### Task directions
Retype the listing below character for character, from its first line through the line containing "Action: tap(866, 45)", inclusive.

[Item position listing]
####################

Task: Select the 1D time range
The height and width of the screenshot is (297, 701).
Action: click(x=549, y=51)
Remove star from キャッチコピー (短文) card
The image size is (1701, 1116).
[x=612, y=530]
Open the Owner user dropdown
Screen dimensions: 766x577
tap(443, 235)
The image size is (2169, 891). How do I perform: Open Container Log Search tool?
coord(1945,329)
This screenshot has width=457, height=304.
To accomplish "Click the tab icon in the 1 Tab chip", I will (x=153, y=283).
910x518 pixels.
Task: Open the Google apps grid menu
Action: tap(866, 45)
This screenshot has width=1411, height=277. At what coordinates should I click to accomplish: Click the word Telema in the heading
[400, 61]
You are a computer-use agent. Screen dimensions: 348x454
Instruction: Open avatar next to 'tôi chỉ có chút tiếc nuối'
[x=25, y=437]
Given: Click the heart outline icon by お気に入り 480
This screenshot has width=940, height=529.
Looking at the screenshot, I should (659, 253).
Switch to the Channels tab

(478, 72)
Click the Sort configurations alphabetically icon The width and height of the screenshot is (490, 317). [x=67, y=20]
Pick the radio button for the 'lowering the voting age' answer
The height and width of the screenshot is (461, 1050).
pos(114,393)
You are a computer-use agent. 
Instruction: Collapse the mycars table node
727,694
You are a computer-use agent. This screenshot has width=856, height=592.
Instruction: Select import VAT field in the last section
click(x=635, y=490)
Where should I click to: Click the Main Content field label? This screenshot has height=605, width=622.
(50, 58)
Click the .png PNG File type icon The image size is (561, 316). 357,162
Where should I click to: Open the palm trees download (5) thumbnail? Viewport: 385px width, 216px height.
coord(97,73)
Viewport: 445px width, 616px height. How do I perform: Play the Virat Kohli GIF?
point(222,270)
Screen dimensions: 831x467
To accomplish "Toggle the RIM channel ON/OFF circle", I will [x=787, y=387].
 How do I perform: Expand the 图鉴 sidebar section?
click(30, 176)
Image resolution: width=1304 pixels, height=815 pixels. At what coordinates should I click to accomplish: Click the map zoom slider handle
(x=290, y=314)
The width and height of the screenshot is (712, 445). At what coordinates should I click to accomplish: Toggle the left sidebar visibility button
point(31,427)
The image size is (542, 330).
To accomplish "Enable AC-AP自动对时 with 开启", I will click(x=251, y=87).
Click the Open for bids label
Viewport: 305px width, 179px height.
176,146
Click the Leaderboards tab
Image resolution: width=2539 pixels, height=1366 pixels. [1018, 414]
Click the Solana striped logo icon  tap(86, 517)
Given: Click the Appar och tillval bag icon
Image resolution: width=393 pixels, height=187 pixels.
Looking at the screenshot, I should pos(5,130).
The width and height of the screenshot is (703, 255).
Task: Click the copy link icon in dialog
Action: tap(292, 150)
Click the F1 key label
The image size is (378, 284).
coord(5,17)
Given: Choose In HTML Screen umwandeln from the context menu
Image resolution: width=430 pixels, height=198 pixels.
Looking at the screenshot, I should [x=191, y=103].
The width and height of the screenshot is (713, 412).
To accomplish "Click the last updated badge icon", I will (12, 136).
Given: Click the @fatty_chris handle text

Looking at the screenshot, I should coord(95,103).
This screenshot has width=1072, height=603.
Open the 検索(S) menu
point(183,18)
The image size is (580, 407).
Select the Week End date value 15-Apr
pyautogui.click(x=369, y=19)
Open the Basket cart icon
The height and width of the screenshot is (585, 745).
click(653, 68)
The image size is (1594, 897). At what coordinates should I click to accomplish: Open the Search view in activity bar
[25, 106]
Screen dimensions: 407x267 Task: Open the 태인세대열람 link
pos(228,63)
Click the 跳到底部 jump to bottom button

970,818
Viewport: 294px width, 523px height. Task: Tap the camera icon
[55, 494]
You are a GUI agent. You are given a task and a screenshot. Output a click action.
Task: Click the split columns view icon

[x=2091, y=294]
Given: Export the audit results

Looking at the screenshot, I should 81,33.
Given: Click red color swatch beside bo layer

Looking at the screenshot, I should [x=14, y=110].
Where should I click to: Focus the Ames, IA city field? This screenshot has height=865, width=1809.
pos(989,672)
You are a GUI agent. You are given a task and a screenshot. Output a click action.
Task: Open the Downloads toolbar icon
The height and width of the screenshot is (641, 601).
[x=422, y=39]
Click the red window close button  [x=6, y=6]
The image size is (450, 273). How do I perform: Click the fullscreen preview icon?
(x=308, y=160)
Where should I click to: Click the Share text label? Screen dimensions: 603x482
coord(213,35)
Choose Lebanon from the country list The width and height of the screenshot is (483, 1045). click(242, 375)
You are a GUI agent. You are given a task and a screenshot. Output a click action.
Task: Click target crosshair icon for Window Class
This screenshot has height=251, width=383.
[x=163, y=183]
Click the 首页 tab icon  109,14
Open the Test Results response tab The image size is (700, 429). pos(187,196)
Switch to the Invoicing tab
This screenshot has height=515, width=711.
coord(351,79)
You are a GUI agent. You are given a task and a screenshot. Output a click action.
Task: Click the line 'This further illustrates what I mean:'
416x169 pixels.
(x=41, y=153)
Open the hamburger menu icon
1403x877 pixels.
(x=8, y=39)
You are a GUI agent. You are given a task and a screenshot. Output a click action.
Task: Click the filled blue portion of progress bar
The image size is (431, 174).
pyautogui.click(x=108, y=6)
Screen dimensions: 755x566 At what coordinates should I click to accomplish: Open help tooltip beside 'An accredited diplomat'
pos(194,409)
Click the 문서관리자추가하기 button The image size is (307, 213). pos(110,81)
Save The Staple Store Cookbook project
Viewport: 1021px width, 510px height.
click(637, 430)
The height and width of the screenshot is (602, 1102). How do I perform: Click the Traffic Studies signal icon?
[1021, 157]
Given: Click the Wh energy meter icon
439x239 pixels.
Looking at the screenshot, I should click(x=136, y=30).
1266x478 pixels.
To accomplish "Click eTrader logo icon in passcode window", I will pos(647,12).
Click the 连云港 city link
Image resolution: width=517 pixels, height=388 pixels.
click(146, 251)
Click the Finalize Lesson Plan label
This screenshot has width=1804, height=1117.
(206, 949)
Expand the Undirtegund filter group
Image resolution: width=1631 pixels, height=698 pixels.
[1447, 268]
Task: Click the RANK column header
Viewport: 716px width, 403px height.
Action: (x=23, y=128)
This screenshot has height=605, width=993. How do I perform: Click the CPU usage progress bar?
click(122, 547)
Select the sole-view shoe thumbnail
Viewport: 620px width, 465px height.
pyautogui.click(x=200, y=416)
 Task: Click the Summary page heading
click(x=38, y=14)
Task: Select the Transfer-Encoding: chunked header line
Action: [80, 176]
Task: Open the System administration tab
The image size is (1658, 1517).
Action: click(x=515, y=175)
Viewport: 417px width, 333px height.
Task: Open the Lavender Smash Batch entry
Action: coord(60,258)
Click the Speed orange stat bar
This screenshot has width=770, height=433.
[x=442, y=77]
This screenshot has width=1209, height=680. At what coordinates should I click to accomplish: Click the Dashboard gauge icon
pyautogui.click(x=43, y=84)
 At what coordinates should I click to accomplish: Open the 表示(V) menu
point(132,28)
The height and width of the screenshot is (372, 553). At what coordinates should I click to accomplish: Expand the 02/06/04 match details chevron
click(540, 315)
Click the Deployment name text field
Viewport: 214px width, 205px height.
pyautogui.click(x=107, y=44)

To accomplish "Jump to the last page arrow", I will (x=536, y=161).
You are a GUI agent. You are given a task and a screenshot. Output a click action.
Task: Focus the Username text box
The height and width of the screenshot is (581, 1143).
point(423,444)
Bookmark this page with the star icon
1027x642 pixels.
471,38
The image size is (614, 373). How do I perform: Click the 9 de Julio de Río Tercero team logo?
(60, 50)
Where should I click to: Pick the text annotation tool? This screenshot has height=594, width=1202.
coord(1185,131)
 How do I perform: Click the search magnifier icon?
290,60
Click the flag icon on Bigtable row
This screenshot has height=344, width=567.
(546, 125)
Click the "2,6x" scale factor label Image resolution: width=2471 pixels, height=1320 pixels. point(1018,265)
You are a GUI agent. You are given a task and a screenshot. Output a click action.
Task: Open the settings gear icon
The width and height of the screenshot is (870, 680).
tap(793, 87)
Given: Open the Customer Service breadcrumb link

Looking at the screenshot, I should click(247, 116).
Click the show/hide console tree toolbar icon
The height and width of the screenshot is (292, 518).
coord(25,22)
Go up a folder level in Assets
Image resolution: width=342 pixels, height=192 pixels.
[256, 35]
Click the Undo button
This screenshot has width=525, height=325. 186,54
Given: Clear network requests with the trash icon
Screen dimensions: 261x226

####################

### Exercise solution
Task: Select the 1D time range
The height and width of the screenshot is (297, 701).
Action: click(x=549, y=51)
Remove star from キャッチコピー (短文) card
The image size is (1701, 1116).
[x=612, y=530]
Open the Owner user dropdown
Screen dimensions: 766x577
tap(443, 235)
The image size is (2169, 891). How do I perform: Open Container Log Search tool?
coord(1945,329)
This screenshot has width=457, height=304.
To accomplish "Click the tab icon in the 1 Tab chip", I will (x=153, y=283).
910x518 pixels.
Task: Open the Google apps grid menu
Action: tap(866, 45)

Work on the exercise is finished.